No. 86 – Toronto Argonauts
- Position: Wide receiver
- Roster status: Active
- CFL status: American

Personal information
- Born: November 28, 1996 (age 29) Reserve, Louisiana, U.S.
- Listed height: 6 ft 3 in (1.91 m)
- Listed weight: 200 lb (91 kg)

Career information
- High school: East St. John High Tara High
- College: Memphis

Career history
- 2022–present: Toronto Argonauts

Awards and highlights
- 2× Grey Cup champion (2022, 2024); CFL East All-Star (2023);
- Stats at Pro Football Reference
- Stats at CFL.ca

= Damonte Coxie =

American gridiron football player (born 1996)

Damonte Coxie (born November 28, 1996) is an American professional football wide receiver for the Toronto Argonauts of the Canadian Football League (CFL). He is a two-time Grey Cup champion after winning with Argonauts in 2022 and 2024. He played college football for the Memphis Tigers.

==College career==
After using a redshirt season in 2016, Coxie played college football at the University of Memphis from 2017 to 2020. He played in 43 games where he had 185 receptions for 2,948 yards and 20 touchdowns for the Tigers.

SUPPLIED RECORDS ::

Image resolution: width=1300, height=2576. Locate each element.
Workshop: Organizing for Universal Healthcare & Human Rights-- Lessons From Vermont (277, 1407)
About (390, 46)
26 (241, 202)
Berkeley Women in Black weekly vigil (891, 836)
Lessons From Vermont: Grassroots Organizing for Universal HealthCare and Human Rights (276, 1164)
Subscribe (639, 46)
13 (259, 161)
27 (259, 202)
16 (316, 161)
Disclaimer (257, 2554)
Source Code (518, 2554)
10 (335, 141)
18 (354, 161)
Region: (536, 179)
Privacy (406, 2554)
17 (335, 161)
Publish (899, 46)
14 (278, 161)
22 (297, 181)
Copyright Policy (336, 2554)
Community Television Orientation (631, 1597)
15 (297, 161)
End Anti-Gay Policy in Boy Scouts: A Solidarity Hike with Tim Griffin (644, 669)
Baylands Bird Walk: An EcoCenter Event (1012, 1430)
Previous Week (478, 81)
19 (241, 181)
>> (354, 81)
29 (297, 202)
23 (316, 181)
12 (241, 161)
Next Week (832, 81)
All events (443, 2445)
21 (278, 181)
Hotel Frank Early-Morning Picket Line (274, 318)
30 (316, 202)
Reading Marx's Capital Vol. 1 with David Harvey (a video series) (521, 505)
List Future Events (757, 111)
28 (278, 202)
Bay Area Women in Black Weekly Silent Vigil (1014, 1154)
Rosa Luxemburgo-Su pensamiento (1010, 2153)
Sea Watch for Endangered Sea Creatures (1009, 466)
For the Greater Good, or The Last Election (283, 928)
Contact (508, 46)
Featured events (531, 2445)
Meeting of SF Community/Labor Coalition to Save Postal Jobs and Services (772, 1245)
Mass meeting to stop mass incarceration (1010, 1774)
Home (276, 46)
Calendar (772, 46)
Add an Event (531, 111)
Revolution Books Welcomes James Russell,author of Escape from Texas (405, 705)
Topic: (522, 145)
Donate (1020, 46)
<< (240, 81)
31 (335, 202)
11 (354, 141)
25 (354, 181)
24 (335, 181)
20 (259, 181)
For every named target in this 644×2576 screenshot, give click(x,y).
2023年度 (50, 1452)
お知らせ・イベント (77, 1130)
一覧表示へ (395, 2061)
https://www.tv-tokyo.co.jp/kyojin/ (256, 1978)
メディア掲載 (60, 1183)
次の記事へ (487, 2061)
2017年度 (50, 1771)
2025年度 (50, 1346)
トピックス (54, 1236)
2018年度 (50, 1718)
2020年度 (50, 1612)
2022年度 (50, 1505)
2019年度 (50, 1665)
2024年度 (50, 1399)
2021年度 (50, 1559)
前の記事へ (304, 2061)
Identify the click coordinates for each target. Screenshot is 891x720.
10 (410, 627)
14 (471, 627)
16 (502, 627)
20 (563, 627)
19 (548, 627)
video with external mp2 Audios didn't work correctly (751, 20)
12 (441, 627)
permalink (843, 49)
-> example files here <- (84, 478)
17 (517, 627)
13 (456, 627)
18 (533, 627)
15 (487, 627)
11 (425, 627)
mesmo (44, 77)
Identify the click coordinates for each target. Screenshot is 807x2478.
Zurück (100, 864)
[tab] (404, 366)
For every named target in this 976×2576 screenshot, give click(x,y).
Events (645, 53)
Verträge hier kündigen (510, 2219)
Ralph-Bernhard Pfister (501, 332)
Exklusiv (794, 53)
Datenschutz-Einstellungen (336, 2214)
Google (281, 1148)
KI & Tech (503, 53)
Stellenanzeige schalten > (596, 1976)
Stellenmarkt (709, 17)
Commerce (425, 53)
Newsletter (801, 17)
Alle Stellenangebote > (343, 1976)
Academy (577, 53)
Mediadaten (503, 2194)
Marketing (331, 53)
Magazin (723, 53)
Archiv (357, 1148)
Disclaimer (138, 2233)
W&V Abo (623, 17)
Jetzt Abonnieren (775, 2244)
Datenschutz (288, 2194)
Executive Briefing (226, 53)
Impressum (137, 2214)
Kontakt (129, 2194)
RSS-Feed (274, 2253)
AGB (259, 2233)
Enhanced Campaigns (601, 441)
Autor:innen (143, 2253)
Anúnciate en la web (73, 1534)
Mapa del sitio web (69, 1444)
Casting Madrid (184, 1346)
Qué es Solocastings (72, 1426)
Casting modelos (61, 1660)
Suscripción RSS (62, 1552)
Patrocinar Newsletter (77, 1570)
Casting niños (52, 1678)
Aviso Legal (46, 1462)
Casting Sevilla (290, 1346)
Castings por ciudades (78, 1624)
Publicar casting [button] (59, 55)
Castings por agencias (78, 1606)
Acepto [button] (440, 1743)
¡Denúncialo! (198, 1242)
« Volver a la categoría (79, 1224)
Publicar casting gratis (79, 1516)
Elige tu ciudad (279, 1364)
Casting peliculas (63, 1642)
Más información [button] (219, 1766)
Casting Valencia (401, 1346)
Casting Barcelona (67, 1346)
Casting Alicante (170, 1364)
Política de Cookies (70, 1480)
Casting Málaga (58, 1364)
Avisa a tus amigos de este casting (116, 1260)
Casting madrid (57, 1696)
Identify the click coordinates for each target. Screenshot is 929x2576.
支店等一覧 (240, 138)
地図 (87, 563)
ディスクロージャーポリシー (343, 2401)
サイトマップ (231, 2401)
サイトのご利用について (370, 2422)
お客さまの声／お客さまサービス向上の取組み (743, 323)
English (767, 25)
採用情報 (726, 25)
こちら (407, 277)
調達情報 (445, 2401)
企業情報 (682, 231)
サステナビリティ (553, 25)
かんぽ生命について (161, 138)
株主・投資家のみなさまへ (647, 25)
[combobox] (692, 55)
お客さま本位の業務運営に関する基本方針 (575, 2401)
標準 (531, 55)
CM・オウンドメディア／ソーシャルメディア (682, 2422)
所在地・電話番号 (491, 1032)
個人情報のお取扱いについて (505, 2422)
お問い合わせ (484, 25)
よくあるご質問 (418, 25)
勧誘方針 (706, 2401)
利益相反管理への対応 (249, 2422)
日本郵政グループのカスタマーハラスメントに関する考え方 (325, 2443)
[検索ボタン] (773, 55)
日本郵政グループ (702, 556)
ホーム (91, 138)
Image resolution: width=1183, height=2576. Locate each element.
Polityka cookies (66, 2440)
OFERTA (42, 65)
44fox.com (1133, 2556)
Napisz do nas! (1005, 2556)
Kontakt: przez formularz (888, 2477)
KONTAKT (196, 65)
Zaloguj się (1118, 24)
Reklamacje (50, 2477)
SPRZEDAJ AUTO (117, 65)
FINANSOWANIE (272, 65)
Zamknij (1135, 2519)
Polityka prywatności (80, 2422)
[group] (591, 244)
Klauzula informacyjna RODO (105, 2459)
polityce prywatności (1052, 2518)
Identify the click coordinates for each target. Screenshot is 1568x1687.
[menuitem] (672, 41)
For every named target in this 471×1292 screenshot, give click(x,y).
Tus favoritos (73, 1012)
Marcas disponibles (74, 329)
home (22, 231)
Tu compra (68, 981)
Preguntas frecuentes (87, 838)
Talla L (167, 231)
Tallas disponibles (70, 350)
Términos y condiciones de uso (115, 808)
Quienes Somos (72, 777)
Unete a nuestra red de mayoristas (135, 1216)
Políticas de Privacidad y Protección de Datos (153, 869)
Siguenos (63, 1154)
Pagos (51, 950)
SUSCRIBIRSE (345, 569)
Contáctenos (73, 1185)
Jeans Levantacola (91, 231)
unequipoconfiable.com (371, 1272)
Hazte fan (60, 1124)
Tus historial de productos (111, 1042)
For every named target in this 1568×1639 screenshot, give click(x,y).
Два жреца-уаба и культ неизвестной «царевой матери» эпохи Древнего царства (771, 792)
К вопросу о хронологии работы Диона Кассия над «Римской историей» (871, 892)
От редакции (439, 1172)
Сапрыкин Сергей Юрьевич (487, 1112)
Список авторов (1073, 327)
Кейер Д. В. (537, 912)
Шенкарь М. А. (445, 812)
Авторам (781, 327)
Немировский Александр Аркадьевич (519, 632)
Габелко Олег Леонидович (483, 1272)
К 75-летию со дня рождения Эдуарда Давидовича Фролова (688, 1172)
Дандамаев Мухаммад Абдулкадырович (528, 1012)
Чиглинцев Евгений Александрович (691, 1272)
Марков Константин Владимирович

DIRECTIONS FOR THIS TASK :: From the Damonte Coxie profile, quote everything from "Career history" down to "player (born 1996)".

SOLUTION TO THIS EXERCISE ::
Career history
- 2022–present: Toronto Argonauts

Awards and highlights
- 2× Grey Cup champion (2022, 2024); CFL East All-Star (2023);
- Stats at Pro Football Reference
- Stats at CFL.ca

= Damonte Coxie =

American gridiron football player (born 1996)